## EXERCISE DIRECTIONS
A verbatim copy of each record is required.

## INFORMATION SHOWN
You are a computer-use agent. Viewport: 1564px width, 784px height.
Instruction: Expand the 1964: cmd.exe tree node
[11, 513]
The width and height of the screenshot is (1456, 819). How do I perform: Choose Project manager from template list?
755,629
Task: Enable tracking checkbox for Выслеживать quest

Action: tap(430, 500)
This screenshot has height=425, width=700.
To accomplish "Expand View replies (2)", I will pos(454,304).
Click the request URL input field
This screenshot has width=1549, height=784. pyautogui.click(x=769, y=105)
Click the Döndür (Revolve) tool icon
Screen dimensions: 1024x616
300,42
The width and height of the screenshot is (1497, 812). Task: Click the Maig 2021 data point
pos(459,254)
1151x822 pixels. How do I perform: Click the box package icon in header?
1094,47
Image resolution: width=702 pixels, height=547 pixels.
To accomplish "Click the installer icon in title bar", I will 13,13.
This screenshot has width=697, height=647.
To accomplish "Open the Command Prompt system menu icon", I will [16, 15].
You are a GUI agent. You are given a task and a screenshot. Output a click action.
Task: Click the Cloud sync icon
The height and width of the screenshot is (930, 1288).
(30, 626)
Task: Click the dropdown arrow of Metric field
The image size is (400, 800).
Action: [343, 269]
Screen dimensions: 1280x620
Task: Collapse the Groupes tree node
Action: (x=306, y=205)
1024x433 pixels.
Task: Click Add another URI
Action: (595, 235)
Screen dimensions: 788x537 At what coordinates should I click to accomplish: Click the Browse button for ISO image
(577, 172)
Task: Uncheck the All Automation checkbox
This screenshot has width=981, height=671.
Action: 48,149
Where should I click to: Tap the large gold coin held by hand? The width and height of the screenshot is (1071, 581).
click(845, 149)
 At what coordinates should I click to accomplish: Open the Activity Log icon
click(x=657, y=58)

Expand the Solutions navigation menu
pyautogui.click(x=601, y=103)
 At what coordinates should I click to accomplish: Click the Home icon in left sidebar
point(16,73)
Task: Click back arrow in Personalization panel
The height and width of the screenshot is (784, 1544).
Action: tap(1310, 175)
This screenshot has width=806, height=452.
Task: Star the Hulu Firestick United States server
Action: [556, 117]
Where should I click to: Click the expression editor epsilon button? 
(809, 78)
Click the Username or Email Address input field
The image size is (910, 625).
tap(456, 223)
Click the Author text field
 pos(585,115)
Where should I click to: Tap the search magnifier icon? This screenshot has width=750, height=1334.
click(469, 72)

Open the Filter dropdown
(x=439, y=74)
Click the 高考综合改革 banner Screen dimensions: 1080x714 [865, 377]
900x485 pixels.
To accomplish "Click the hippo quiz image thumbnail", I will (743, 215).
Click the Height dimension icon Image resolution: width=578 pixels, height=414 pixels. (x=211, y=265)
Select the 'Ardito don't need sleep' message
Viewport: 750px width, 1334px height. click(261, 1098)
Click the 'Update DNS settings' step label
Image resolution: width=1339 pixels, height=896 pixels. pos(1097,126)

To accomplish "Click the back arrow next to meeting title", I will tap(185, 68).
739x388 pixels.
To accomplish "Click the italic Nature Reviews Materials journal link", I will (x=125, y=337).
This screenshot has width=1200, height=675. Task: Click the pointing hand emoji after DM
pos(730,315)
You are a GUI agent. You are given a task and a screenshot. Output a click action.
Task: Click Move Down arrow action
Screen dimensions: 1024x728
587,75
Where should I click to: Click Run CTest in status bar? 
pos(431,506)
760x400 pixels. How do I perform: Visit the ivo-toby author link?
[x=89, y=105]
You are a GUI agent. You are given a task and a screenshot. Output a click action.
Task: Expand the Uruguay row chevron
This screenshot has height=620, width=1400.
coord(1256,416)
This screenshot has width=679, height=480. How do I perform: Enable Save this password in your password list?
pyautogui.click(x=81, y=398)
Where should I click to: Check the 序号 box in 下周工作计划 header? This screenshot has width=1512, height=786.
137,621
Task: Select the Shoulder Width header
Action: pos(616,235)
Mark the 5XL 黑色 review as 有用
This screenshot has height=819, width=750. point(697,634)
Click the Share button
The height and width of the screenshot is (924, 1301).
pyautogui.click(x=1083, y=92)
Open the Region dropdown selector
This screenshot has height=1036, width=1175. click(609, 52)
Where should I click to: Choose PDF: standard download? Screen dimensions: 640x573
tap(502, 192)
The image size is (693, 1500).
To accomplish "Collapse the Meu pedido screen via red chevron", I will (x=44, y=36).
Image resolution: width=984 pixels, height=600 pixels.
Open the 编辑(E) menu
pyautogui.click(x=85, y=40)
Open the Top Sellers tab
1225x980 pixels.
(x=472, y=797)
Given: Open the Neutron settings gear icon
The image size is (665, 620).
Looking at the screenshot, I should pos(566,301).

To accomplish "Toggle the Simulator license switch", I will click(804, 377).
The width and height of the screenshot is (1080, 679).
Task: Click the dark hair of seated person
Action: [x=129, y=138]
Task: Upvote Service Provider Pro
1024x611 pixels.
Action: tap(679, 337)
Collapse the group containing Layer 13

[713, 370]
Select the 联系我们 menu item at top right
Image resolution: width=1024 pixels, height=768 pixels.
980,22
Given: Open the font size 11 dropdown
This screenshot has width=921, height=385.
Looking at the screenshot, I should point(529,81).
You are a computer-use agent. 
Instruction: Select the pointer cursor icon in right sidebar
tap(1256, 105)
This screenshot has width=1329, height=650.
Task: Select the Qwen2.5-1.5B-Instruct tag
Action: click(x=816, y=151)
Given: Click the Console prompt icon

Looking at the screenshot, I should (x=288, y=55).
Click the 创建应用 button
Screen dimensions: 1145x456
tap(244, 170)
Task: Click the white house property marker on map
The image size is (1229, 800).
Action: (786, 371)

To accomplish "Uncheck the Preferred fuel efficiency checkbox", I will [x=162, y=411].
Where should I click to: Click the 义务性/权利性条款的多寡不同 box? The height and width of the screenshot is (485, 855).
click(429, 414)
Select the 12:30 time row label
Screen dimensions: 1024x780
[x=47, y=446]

## SOLUTION TO THIS PROBLEM
You are a computer-use agent. Viewport: 1564px width, 784px height.
Instruction: Expand the 1964: cmd.exe tree node
[11, 513]
The width and height of the screenshot is (1456, 819). How do I perform: Choose Project manager from template list?
755,629
Task: Enable tracking checkbox for Выслеживать quest

Action: tap(430, 500)
This screenshot has height=425, width=700.
To accomplish "Expand View replies (2)", I will pos(454,304).
Click the request URL input field
This screenshot has width=1549, height=784. pyautogui.click(x=769, y=105)
Click the Döndür (Revolve) tool icon
Screen dimensions: 1024x616
300,42
The width and height of the screenshot is (1497, 812). Task: Click the Maig 2021 data point
pos(459,254)
1151x822 pixels. How do I perform: Click the box package icon in header?
1094,47
Image resolution: width=702 pixels, height=547 pixels.
To accomplish "Click the installer icon in title bar", I will 13,13.
This screenshot has width=697, height=647.
To accomplish "Open the Command Prompt system menu icon", I will [16, 15].
You are a GUI agent. You are given a task and a screenshot. Output a click action.
Task: Click the Cloud sync icon
The height and width of the screenshot is (930, 1288).
(30, 626)
Task: Click the dropdown arrow of Metric field
The image size is (400, 800).
Action: [343, 269]
Screen dimensions: 1280x620
Task: Collapse the Groupes tree node
Action: (x=306, y=205)
1024x433 pixels.
Task: Click Add another URI
Action: (595, 235)
Screen dimensions: 788x537 At what coordinates should I click to accomplish: Click the Browse button for ISO image
(577, 172)
Task: Uncheck the All Automation checkbox
This screenshot has width=981, height=671.
Action: 48,149
Where should I click to: Tap the large gold coin held by hand? The width and height of the screenshot is (1071, 581).
click(845, 149)
 At what coordinates should I click to accomplish: Open the Activity Log icon
click(x=657, y=58)

Expand the Solutions navigation menu
pyautogui.click(x=601, y=103)
 At what coordinates should I click to accomplish: Click the Home icon in left sidebar
point(16,73)
Task: Click back arrow in Personalization panel
The height and width of the screenshot is (784, 1544).
Action: tap(1310, 175)
This screenshot has width=806, height=452.
Task: Star the Hulu Firestick United States server
Action: [556, 117]
Where should I click to: Click the expression editor epsilon button? 
(809, 78)
Click the Username or Email Address input field
The image size is (910, 625).
tap(456, 223)
Click the Author text field
 pos(585,115)
Where should I click to: Tap the search magnifier icon? This screenshot has width=750, height=1334.
click(469, 72)

Open the Filter dropdown
(x=439, y=74)
Click the 高考综合改革 banner Screen dimensions: 1080x714 [865, 377]
900x485 pixels.
To accomplish "Click the hippo quiz image thumbnail", I will (743, 215).
Click the Height dimension icon Image resolution: width=578 pixels, height=414 pixels. (x=211, y=265)
Select the 'Ardito don't need sleep' message
Viewport: 750px width, 1334px height. click(261, 1098)
Click the 'Update DNS settings' step label
Image resolution: width=1339 pixels, height=896 pixels. pos(1097,126)

To accomplish "Click the back arrow next to meeting title", I will tap(185, 68).
739x388 pixels.
To accomplish "Click the italic Nature Reviews Materials journal link", I will (x=125, y=337).
This screenshot has width=1200, height=675. Task: Click the pointing hand emoji after DM
pos(730,315)
You are a GUI agent. You are given a task and a screenshot. Output a click action.
Task: Click Move Down arrow action
Screen dimensions: 1024x728
587,75
Where should I click to: Click Run CTest in status bar? 
pos(431,506)
760x400 pixels. How do I perform: Visit the ivo-toby author link?
[x=89, y=105]
You are a GUI agent. You are given a task and a screenshot. Output a click action.
Task: Expand the Uruguay row chevron
This screenshot has height=620, width=1400.
coord(1256,416)
This screenshot has width=679, height=480. How do I perform: Enable Save this password in your password list?
pyautogui.click(x=81, y=398)
Where should I click to: Check the 序号 box in 下周工作计划 header? This screenshot has width=1512, height=786.
137,621
Task: Select the Shoulder Width header
Action: pos(616,235)
Mark the 5XL 黑色 review as 有用
This screenshot has height=819, width=750. point(697,634)
Click the Share button
The height and width of the screenshot is (924, 1301).
pyautogui.click(x=1083, y=92)
Open the Region dropdown selector
This screenshot has height=1036, width=1175. click(609, 52)
Where should I click to: Choose PDF: standard download? Screen dimensions: 640x573
tap(502, 192)
The image size is (693, 1500).
To accomplish "Collapse the Meu pedido screen via red chevron", I will (x=44, y=36).
Image resolution: width=984 pixels, height=600 pixels.
Open the 编辑(E) menu
pyautogui.click(x=85, y=40)
Open the Top Sellers tab
1225x980 pixels.
(x=472, y=797)
Given: Open the Neutron settings gear icon
The image size is (665, 620).
Looking at the screenshot, I should pos(566,301).

To accomplish "Toggle the Simulator license switch", I will click(804, 377).
The width and height of the screenshot is (1080, 679).
Task: Click the dark hair of seated person
Action: [x=129, y=138]
Task: Upvote Service Provider Pro
1024x611 pixels.
Action: tap(679, 337)
Collapse the group containing Layer 13

[713, 370]
Select the 联系我们 menu item at top right
Image resolution: width=1024 pixels, height=768 pixels.
980,22
Given: Open the font size 11 dropdown
This screenshot has width=921, height=385.
Looking at the screenshot, I should point(529,81).
You are a computer-use agent. 
Instruction: Select the pointer cursor icon in right sidebar
tap(1256, 105)
This screenshot has width=1329, height=650.
Task: Select the Qwen2.5-1.5B-Instruct tag
Action: click(x=816, y=151)
Given: Click the Console prompt icon

Looking at the screenshot, I should (x=288, y=55).
Click the 创建应用 button
Screen dimensions: 1145x456
tap(244, 170)
Task: Click the white house property marker on map
The image size is (1229, 800).
Action: (786, 371)

To accomplish "Uncheck the Preferred fuel efficiency checkbox", I will [x=162, y=411].
Where should I click to: Click the 义务性/权利性条款的多寡不同 box? The height and width of the screenshot is (485, 855).
click(429, 414)
Select the 12:30 time row label
Screen dimensions: 1024x780
[x=47, y=446]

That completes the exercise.